#### PROVIDED PASSAGE
====

We developed a method of chemical force microscopy (CFM) that can probe the surface chemistry of viral particles at a single particle level. This allows us to study how virus surface chemistry changes as we change the liquid environment. We are currently studying if CFM can predict chromatographic binding and elution conditions. If so, this would greatly reduce the amount of virus needed for process optimization.

Another reason to study ATPE is that it is extremely amenable to continuous manufacturing. Continuous viral therapy manufacturing could speed the time to market and also make processes more versatile to manufacture more than one type of viral therapy at each facility. We have shown that continuous manufacturing can give the same results as batch, allowing for a transition to continuous viral therapy manufacturing using ATPE.

Aqueous two-phase extraction (ATPE) is a bio-friendly method to purify viral particles. The method has a large amount of variables that need to be controlled, making it incompatible with the currently tight process development timelines. We are working to understand some of the key variables in ATPE so that it can be implemented in viral manufacturing processes.

We study the intricate mechanisms of virus-antiviral interactions to drive innovation in antiviral materials and biomanufacturing. Using advanced tools like TEM, AFM, and DLS, along with infectivity assays, we investigate how antiviral agents disrupt viral structure and function. From testing antiviral coatings for N-95 masks to understanding surfactant-mediated virus inactivation, our research bridges virology and engineering to accelerate the fight against infectious diseases.

====

#### EXERCISES TO COMPLETE
[a] In the passage on virus research, list the three advanced tools named in the paragraph about virus-antiviral interactions.
[b] Continue the passage on virus research from its final sentence, keeping its tone.

#### THE DATA
====

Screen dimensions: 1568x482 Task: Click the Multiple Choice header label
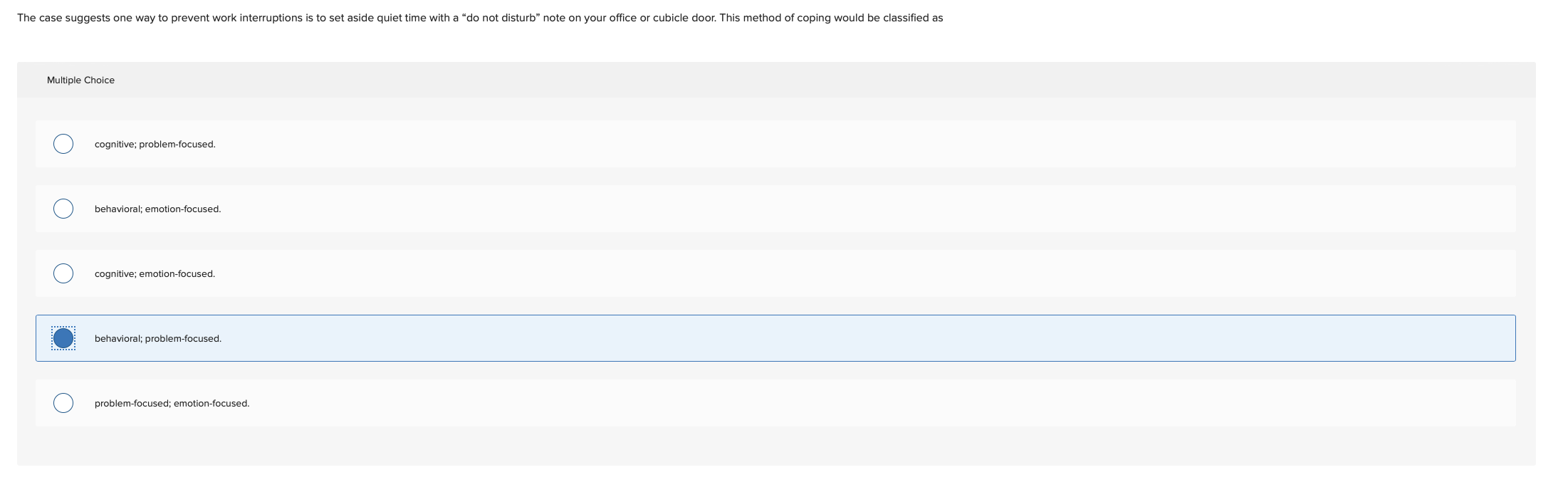click(x=81, y=80)
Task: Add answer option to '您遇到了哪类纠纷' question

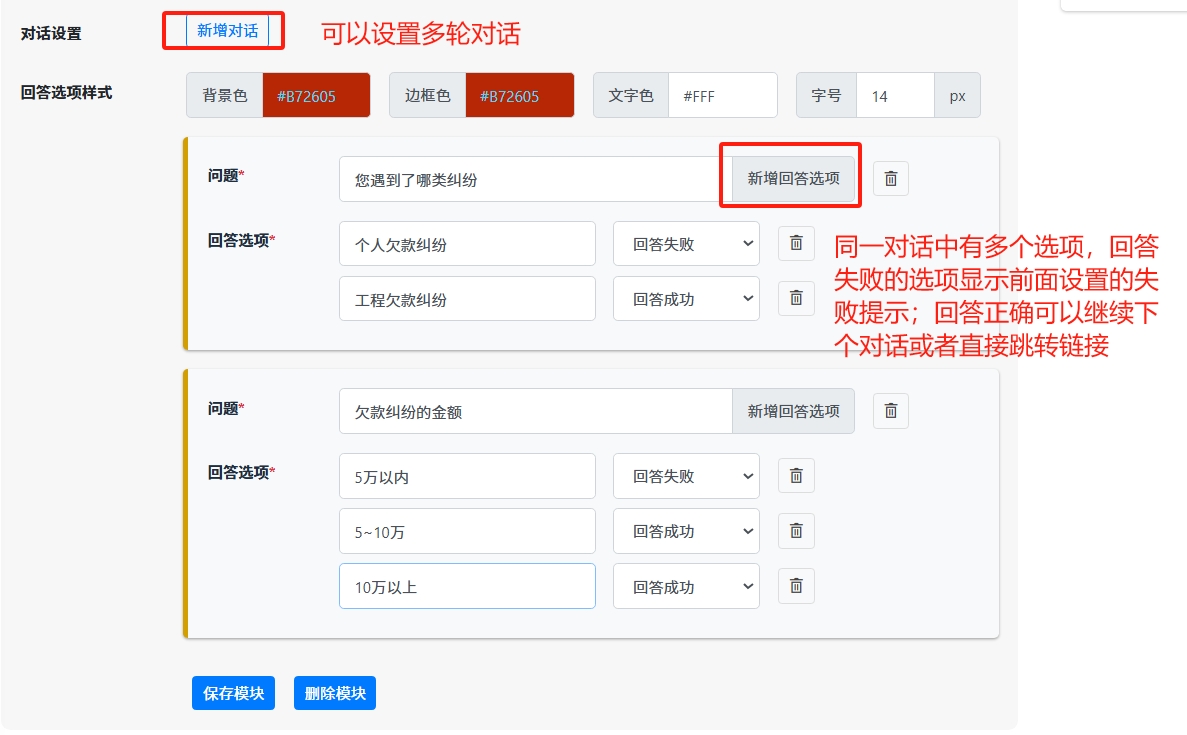Action: (x=793, y=179)
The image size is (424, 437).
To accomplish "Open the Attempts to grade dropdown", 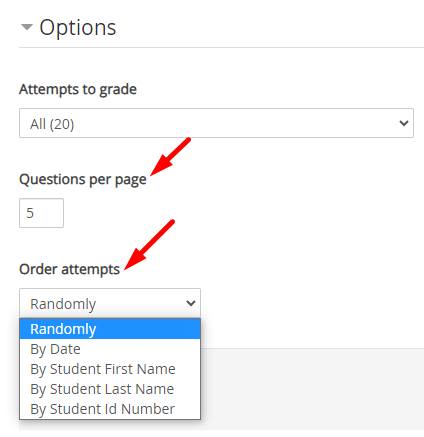I will point(216,123).
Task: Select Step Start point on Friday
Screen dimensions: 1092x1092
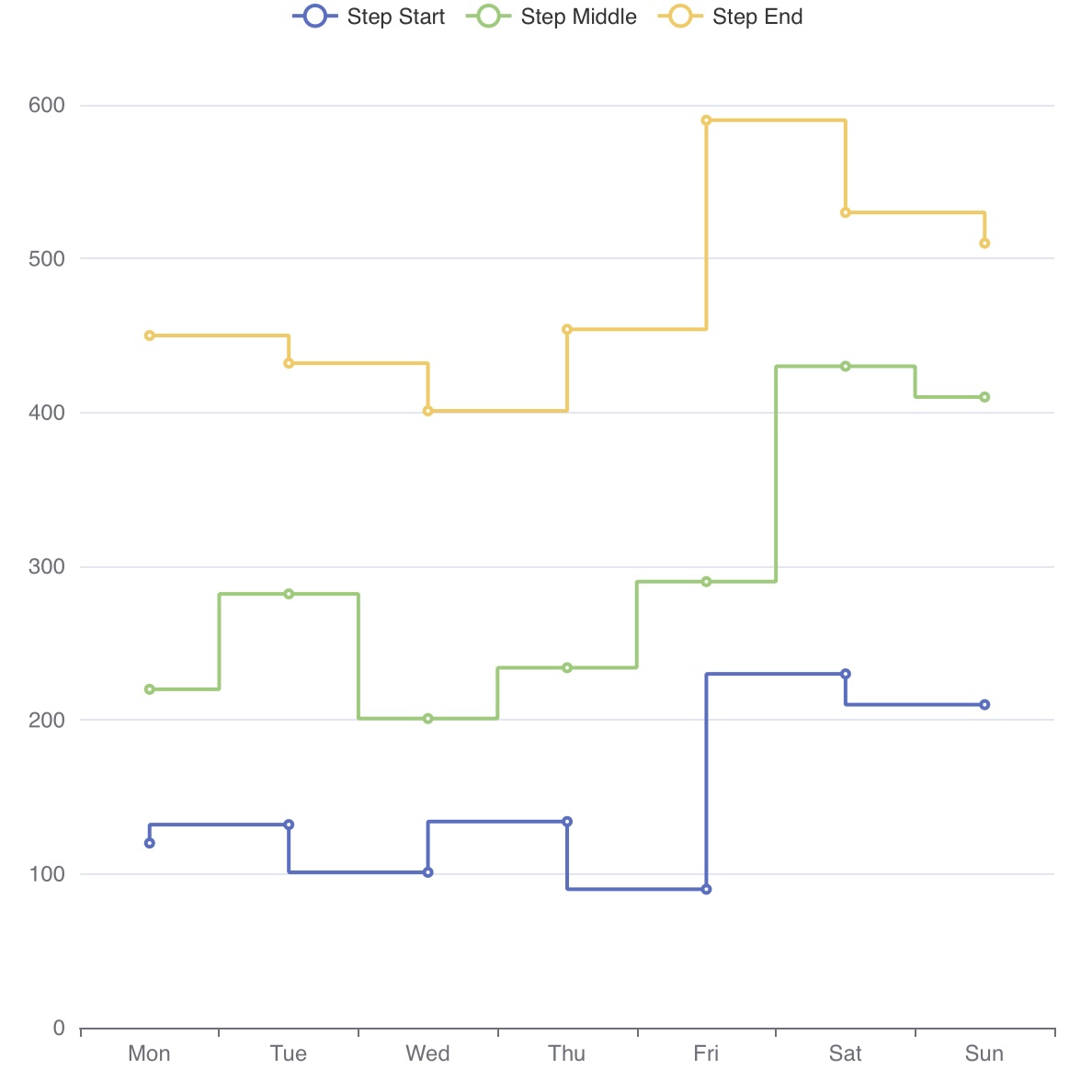Action: tap(706, 889)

====

#### ANSWERS TO THE EXERCISE
[a] TEM, AFM, DLS

[b]
The application of EVs for diagnostic and therapeutic treatment of diseases like cancer relies on optimizing current isolation and characterization methods due to EV heterogeneity in size and cargo. In the Heldt lab, we apply atomic force microscopy (AFM) and chemical force microscopy (CFM) methods to characterize the physicochemical properties of EVs.

Vaccines are thermolabile biomolecules and degrade quickly at temperatures above their recommended storage temperature which is most often between 2 and 8 degrees Celsius (35 to 46 F). Keeping vaccines at low temperatures is expensive and also limits their accessibility worldwide. We are trying to increase the stability of vaccines at higher temperatures by elucidating how the addition of different additives can preserve them. Once we better understand the thermostability behavior of different additives, we can significantly reduce the time and expense required to develop vaccine formulations. Additionally, we have been exploring complex coacervation, a dense liquid phase, that can thermally stabilize vaccines, in collaboration with Dr. Sarah Perry at University of Massachusetts, Amherst. Complex coacervation uses molecular crowding to stabilize vaccines.